森 勗 字継業。 号梅溪。 通称孫作。 森球の子。
『三野風雅』採録者
佐藤 煥。 字公章。
井上 仙山。 字有栲。 号楽正齋。
藤井 令壽。 字敬宜、春童 号安亭。 通称藤七。 『安亭集』あり。
『三野風雅』採録者
佐藤 温。 字如王。 号東山。 通称新助。
『三野風雅』採録者
菅 煕。 字公純。 号梅園。
三宅 守真。 字徳夫。 号東皋、信古齋、蓬原亭。 幼名弁二。
通称與三郎。
三宅暢(字季休号牛洞)の二男。寛政5.2.6〜文久2.6.3、穴釜墓地。18歳時(文化7年)宮田維禎の養子となり、篤太郎、篤起といった。
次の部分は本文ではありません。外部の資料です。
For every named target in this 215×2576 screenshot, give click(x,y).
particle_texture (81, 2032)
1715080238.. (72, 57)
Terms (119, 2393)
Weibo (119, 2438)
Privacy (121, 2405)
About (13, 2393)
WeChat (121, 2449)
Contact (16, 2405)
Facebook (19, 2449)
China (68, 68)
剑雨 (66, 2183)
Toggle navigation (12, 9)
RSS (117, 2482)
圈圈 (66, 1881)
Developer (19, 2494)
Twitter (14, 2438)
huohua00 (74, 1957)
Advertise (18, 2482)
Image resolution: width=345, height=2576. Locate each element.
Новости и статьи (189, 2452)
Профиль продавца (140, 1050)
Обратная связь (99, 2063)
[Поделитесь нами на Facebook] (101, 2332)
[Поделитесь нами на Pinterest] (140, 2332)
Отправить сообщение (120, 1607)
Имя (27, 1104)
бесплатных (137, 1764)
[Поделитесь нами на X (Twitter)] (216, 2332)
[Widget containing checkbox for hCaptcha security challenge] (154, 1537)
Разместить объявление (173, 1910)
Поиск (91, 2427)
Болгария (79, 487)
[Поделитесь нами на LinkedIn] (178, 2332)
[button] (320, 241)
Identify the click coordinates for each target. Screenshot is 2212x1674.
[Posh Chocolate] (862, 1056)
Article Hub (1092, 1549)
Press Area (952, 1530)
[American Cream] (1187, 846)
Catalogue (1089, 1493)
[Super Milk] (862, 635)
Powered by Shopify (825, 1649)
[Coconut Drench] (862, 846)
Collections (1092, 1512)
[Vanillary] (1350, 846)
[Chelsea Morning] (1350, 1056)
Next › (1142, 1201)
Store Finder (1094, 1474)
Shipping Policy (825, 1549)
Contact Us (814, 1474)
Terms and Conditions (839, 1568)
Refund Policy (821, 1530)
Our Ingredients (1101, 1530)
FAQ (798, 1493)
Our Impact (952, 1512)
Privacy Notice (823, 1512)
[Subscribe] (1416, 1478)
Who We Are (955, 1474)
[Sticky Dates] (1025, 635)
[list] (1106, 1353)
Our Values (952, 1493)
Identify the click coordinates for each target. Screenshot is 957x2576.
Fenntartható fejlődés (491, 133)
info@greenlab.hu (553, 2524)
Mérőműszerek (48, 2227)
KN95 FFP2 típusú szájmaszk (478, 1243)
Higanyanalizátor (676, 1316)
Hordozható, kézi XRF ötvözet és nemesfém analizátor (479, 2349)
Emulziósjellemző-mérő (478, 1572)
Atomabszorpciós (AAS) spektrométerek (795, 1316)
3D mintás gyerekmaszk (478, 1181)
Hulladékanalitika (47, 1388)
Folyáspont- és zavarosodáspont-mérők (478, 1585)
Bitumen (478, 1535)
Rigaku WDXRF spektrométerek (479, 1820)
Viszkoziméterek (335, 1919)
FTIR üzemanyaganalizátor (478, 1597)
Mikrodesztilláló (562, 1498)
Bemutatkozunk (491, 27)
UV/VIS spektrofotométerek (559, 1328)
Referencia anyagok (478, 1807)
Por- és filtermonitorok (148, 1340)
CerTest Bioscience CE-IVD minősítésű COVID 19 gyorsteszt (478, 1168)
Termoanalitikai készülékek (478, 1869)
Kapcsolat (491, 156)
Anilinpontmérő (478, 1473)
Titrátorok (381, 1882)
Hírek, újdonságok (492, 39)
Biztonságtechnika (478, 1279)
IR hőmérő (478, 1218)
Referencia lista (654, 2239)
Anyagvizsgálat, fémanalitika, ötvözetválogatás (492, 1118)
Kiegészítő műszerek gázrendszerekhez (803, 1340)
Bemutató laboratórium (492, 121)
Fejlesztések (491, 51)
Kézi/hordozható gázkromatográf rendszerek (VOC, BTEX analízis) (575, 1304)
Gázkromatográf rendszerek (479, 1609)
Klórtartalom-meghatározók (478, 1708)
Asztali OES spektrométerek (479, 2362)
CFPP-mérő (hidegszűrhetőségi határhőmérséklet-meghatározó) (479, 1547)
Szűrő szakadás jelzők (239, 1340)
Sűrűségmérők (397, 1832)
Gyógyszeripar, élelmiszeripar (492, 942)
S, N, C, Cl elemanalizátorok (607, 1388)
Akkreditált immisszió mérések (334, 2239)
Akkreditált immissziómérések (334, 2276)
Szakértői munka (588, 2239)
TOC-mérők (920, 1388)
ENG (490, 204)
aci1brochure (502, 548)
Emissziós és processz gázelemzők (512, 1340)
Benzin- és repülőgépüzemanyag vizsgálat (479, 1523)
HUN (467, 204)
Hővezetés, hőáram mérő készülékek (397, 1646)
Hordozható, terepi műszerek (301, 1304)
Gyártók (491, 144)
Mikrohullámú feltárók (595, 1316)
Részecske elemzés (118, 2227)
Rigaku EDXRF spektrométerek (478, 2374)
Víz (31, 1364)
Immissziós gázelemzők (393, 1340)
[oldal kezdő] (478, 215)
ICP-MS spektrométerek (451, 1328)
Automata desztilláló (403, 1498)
のち三宅家に復帰し、更に分家して断絶せる三宅与三郎家を継承した(『加納町史』)。『三野風雅』採録者
僧 玄珠。 字玄珠。
渡邉 章綱。 字伯有。 号裳華。
宮邉 記治。 字正卿。 号義竹園。 通称玄蕃、代々加納天満宮禰宜として藩公用を勤めた。嘉永6.4.28没。
穴釜墓地(『加納町史』)。『三野風雅』採録者
川出 羲。 号龍山。
(野)田 元堅。 字季好。 号新甫。 通称長十郎、のち文之右衛門と改む。また文柄と称す。
野田凰川、野田良阿の弟、岐阜中新町の酒造家の人。
金華山麓に草菴を構へ白石園と呼んだ。明和8年〜天保5.2.2(64歳)。墓は小熊町円龍寺に兄弟とともに眠る。『白石園集』あり(『濃飛文教史』)。『三野風雅』採録者
三宅 守常。 字廣業、徳。 号樅園。 通称熊助、のち左兵衛と改む。
三宅暢(字季休号牛洞)の長子。寛政3.5.16〜弘化4.1.13(57歳)。加納宿宿老。邸内の樅の木最たるを以て号を名づく。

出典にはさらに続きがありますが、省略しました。